Last October, we talked about wizards and being critical consumers of data presented to support the adoption of a new practice or product (October BEEF, “Wizards among us,” page 18). As promised, I'll discuss in more detail how to evaluate the way data were developed.

You can separate the vast majority of the wheat from the chaff by applying a few key tests to determine if the study's conclusion is biased. Bias occurs when something other than a treatment has an effect on the study outcome.

Opinion or ulterior motives

One type of bias is when personal opinion or ulterior motives interfere with subjective outcomes. Such subjective outcomes include degree of lameness or illness severity. If the evaluator feels one treatment is superior, and knows which animal received which treatment, he or she may unconsciously give an advantage in assigned scores to that treatment.

To avoid this bias, the evaluator must be “masked” (blinded) to the treatment each animal receives. Masking methods include a separate treatment administrator and animal evaluator (or at least unmarked and indiscernible products), unmarked cattle pens, and coded ear tags on the cattle.

The ear tagging method may seem trivial, but it can actually have a huge effect on study bias. The best ear tag method not only masks the treatment given to an animal, but prevents it from being associated with other animals in the same treatment group. A colored tag common to each animal in a group allows the investigator to form opinions about which group is responding better, and bias the study by going easier on one group.

An absolutely unacceptable method of marking study cattle is to put tags in one treatment; for example, in a vaccine study. With this approach, cattle that lose an ear tag are attributed to the other study group when they die or require treatment.

You can check for bias by looking for the description of the masking methods in the publication. If the study conclusion is based on subjective outcomes (appearance, lameness scores, etc.), and there's no evidence of masking, don't rely on the trial for input into your management decisions.

Poor randomization

A second type of bias is introduced when randomization isn't carried out. Randomization means each animal has an equal chance of receiving any treatment in the study. Randomization methods used in field trials include drawing ear tags or numbers from a hat, gate-cutting two or three animals at a time, or every-other-animal through the chute methods.

The best method is using a random number-generation program to develop an allocation sheet. Statistical analysis is based on the assumption of this random allocation. If it's violated, the analysis will still yield a result but it can't be trusted; a bias has been introduced.

The most serious offense to this principle is when one treatment is applied to one group of cattle, and the other to a second group. If cattle in one feedlot or on one pasture receive a treatment and are compared to cattle in another feedlot or pasture receiving a second treatment, how can you separate the effect of the different site? You can't. If the treatment is applied to the cattle in a feedlot or pasture as one unit, then multiple sites for each treatment must be analyzed for a valid conclusion.

Look for the randomization method in the publication, or at least assurance that randomization occurred. Besides looking for such assurance in the text, evaluate the equality of the number of animals in each treatment group.

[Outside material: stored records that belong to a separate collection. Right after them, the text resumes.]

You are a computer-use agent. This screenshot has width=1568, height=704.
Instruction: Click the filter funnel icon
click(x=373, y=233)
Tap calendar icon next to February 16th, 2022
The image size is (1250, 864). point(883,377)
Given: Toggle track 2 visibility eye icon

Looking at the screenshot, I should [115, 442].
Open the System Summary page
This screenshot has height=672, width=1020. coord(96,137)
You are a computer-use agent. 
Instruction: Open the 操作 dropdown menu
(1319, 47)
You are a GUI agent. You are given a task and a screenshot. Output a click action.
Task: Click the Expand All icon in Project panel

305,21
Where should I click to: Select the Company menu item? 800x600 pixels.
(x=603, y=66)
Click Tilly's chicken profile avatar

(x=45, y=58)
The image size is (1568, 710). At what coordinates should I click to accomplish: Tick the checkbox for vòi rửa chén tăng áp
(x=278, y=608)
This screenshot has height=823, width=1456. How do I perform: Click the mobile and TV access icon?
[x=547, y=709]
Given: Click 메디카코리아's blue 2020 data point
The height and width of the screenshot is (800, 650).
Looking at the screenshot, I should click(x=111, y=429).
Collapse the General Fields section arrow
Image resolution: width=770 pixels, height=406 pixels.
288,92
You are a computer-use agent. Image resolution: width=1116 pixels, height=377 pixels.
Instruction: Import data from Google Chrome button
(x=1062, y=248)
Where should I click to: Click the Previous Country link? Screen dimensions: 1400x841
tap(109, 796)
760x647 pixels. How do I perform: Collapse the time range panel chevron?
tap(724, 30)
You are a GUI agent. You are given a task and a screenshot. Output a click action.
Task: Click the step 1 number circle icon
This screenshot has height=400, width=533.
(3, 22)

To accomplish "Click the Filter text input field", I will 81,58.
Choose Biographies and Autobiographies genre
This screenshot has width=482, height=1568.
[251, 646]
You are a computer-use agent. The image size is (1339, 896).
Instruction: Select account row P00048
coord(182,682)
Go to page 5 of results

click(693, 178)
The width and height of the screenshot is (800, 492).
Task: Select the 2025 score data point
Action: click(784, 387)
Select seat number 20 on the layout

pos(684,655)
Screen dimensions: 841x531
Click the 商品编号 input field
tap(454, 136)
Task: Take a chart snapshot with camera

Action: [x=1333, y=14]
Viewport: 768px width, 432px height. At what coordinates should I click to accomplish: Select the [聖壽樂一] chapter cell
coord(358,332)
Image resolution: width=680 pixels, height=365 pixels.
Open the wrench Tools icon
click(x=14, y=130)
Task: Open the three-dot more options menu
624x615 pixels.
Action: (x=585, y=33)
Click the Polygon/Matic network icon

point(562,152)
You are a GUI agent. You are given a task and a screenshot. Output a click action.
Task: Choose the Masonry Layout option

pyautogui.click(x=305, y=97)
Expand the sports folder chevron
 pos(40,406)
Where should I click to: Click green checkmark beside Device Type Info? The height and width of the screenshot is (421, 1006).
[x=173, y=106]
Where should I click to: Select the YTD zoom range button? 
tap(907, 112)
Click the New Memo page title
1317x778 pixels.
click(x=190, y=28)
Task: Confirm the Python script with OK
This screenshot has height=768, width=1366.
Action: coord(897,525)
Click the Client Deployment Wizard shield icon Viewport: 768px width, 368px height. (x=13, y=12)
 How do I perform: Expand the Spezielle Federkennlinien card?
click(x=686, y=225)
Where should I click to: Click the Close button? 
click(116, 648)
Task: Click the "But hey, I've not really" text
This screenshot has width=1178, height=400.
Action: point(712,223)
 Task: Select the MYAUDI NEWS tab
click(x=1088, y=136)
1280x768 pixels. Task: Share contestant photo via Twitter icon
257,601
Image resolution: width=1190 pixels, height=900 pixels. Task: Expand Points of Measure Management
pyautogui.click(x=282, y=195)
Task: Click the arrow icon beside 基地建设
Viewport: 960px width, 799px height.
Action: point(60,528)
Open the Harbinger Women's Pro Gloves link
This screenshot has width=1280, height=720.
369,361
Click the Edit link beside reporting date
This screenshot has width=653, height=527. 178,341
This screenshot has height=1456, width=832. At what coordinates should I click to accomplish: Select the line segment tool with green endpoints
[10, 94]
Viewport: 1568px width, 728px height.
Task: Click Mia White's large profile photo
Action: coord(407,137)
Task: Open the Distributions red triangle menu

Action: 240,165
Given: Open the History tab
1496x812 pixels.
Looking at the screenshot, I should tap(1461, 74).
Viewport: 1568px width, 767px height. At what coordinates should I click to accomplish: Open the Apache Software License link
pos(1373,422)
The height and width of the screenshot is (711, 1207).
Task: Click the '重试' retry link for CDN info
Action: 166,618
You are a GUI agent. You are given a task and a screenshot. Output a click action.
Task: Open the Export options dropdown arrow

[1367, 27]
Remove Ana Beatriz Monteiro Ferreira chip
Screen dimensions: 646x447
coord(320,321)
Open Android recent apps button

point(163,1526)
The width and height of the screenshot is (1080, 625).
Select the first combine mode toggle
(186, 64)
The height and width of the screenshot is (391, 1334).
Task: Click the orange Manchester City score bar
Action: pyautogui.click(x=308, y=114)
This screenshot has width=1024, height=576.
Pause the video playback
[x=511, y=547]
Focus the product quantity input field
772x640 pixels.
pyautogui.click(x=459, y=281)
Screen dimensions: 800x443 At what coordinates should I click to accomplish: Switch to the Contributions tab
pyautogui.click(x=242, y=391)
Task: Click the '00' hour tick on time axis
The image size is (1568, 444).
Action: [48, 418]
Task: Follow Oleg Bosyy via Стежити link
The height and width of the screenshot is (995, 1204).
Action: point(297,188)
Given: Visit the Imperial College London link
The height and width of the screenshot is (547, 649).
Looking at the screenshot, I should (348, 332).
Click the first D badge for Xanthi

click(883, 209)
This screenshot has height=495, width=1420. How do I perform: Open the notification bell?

Except in situations, such as unbalanced-control designs (fewer negative controls than treated animals), it's reasonable to assume that effective randomization will result in close to equal numbers in each treatment group.

Confounding a study

Lack of either randomization or masking introduces “confounding” into a study. Confounding is when an additional factor besides the treatments contributes to the study outcome. If this additional factor can't be accounted for in the analysis, then the study results can't be trusted.

Confounding factors include health status at trial entry, starting weight in feeding trials, housing conditions (i.e., one treatment has all the windbreaks), breed and vaccination history. One of the worst confounding factors is the use of historical controls, where a treatment is applied to this year's cattle and compared against the performance of last year's cattle.

The scariest thing about evaluating publications in this manner is we start to realize how many of our opinions are based on unmasked, non-randomized observations. If you check for masking and randomization in publications, at least you can eliminate some bias from outside sources.

Mike Apley, DVM, PhD, is an associate professor in clinical sciences at Kansas State University in Manhattan.